◆ **Task goal**
Render these lines of data as a numbered list, leaving out any blank lines.

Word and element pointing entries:
■ ■ ■
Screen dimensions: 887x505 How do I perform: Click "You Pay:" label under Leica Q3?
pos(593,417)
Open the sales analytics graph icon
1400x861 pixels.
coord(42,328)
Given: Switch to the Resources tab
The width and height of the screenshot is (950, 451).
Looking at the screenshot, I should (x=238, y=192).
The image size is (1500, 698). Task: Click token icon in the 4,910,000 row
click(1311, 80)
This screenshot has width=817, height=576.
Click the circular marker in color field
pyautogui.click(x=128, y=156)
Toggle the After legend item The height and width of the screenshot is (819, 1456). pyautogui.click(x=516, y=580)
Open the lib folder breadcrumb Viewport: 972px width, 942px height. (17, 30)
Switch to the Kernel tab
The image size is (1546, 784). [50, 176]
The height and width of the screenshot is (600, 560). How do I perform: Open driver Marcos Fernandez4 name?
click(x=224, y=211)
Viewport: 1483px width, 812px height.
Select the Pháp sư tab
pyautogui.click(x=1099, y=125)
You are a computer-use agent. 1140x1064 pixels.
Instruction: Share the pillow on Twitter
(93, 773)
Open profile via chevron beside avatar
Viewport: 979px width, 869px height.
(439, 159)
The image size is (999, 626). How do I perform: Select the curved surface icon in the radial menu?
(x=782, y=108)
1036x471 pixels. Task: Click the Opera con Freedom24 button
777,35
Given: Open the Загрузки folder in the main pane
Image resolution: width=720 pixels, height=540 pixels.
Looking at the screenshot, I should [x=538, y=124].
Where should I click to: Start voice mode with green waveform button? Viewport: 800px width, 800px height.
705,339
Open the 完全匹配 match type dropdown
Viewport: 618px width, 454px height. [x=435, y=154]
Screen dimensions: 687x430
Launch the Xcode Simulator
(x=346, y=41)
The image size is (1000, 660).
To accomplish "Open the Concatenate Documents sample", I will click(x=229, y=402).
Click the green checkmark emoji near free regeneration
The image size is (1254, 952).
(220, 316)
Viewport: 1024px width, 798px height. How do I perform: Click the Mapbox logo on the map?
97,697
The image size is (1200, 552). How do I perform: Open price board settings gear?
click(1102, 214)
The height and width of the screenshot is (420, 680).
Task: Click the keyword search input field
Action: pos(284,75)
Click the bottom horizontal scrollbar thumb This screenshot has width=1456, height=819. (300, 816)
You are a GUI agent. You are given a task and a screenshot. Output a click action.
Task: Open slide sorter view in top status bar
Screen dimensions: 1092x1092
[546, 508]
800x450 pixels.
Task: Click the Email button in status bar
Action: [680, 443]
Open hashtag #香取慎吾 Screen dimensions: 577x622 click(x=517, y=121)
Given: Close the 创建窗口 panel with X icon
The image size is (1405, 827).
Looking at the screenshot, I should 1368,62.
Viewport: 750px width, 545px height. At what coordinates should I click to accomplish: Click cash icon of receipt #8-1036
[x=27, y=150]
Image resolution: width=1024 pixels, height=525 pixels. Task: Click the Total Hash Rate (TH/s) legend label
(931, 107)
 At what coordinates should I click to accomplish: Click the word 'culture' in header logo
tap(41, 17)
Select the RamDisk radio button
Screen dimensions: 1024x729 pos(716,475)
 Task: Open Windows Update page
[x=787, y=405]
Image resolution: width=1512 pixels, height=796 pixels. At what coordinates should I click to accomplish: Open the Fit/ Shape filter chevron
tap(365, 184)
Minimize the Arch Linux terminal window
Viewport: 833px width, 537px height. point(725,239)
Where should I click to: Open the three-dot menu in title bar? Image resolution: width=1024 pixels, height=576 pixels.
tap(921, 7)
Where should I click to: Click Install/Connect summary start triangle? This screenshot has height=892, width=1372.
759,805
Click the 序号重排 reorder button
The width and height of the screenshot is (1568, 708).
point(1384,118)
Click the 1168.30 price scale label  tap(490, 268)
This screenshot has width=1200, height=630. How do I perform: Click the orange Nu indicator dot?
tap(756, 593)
■ ■ ■
◆ **Complete output**
1. Screen dimensions: 887x505 How do I perform: Click "You Pay:" label under Leica Q3?
2. pos(593,417)
3. Open the sales analytics graph icon
4. 1400x861 pixels.
5. coord(42,328)
6. Given: Switch to the Resources tab
7. The width and height of the screenshot is (950, 451).
8. Looking at the screenshot, I should (x=238, y=192).
9. The image size is (1500, 698). Task: Click token icon in the 4,910,000 row
10. click(1311, 80)
11. This screenshot has width=817, height=576.
12. Click the circular marker in color field
13. pyautogui.click(x=128, y=156)
14. Toggle the After legend item The height and width of the screenshot is (819, 1456). pyautogui.click(x=516, y=580)
15. Open the lib folder breadcrumb Viewport: 972px width, 942px height. (17, 30)
16. Switch to the Kernel tab
17. The image size is (1546, 784). [50, 176]
18. The height and width of the screenshot is (600, 560). How do I perform: Open driver Marcos Fernandez4 name?
19. click(x=224, y=211)
20. Viewport: 1483px width, 812px height.
21. Select the Pháp sư tab
22. pyautogui.click(x=1099, y=125)
23. You are a computer-use agent. 1140x1064 pixels.
24. Instruction: Share the pillow on Twitter
25. (93, 773)
26. Open profile via chevron beside avatar
27. Viewport: 979px width, 869px height.
28. (439, 159)
29. The image size is (999, 626). How do I perform: Select the curved surface icon in the radial menu?
30. (x=782, y=108)
31. 1036x471 pixels. Task: Click the Opera con Freedom24 button
32. 777,35
33. Given: Open the Загрузки folder in the main pane
34. Image resolution: width=720 pixels, height=540 pixels.
35. Looking at the screenshot, I should [x=538, y=124].
36. Where should I click to: Start voice mode with green waveform button? Viewport: 800px width, 800px height.
37. 705,339
38. Open the 完全匹配 match type dropdown
39. Viewport: 618px width, 454px height. [x=435, y=154]
40. Screen dimensions: 687x430
41. Launch the Xcode Simulator
42. (x=346, y=41)
43. The image size is (1000, 660).
44. To accomplish "Open the Concatenate Documents sample", I will click(x=229, y=402).
45. Click the green checkmark emoji near free regeneration
46. The image size is (1254, 952).
47. (220, 316)
48. Viewport: 1024px width, 798px height. How do I perform: Click the Mapbox logo on the map?
49. 97,697
50. The image size is (1200, 552). How do I perform: Open price board settings gear?
51. click(1102, 214)
52. The height and width of the screenshot is (420, 680).
53. Task: Click the keyword search input field
54. Action: pos(284,75)
55. Click the bottom horizontal scrollbar thumb This screenshot has width=1456, height=819. (300, 816)
56. You are a GUI agent. You are given a task and a screenshot. Output a click action.
57. Task: Open slide sorter view in top status bar
58. Screen dimensions: 1092x1092
59. [546, 508]
60. 800x450 pixels.
61. Task: Click the Email button in status bar
62. Action: [680, 443]
63. Open hashtag #香取慎吾 Screen dimensions: 577x622 click(x=517, y=121)
64. Given: Close the 创建窗口 panel with X icon
65. The image size is (1405, 827).
66. Looking at the screenshot, I should 1368,62.
67. Viewport: 750px width, 545px height. At what coordinates should I click to accomplish: Click cash icon of receipt #8-1036
68. [x=27, y=150]
69. Image resolution: width=1024 pixels, height=525 pixels. Task: Click the Total Hash Rate (TH/s) legend label
70. (931, 107)
71.  At what coordinates should I click to accomplish: Click the word 'culture' in header logo
72. tap(41, 17)
73. Select the RamDisk radio button
74. Screen dimensions: 1024x729 pos(716,475)
75.  Task: Open Windows Update page
76. [x=787, y=405]
77. Image resolution: width=1512 pixels, height=796 pixels. At what coordinates should I click to accomplish: Open the Fit/ Shape filter chevron
78. tap(365, 184)
79. Minimize the Arch Linux terminal window
80. Viewport: 833px width, 537px height. point(725,239)
81. Where should I click to: Open the three-dot menu in title bar? Image resolution: width=1024 pixels, height=576 pixels.
82. tap(921, 7)
83. Where should I click to: Click Install/Connect summary start triangle? This screenshot has height=892, width=1372.
84. 759,805
85. Click the 序号重排 reorder button
86. The width and height of the screenshot is (1568, 708).
87. point(1384,118)
88. Click the 1168.30 price scale label  tap(490, 268)
89. This screenshot has width=1200, height=630. How do I perform: Click the orange Nu indicator dot?
90. tap(756, 593)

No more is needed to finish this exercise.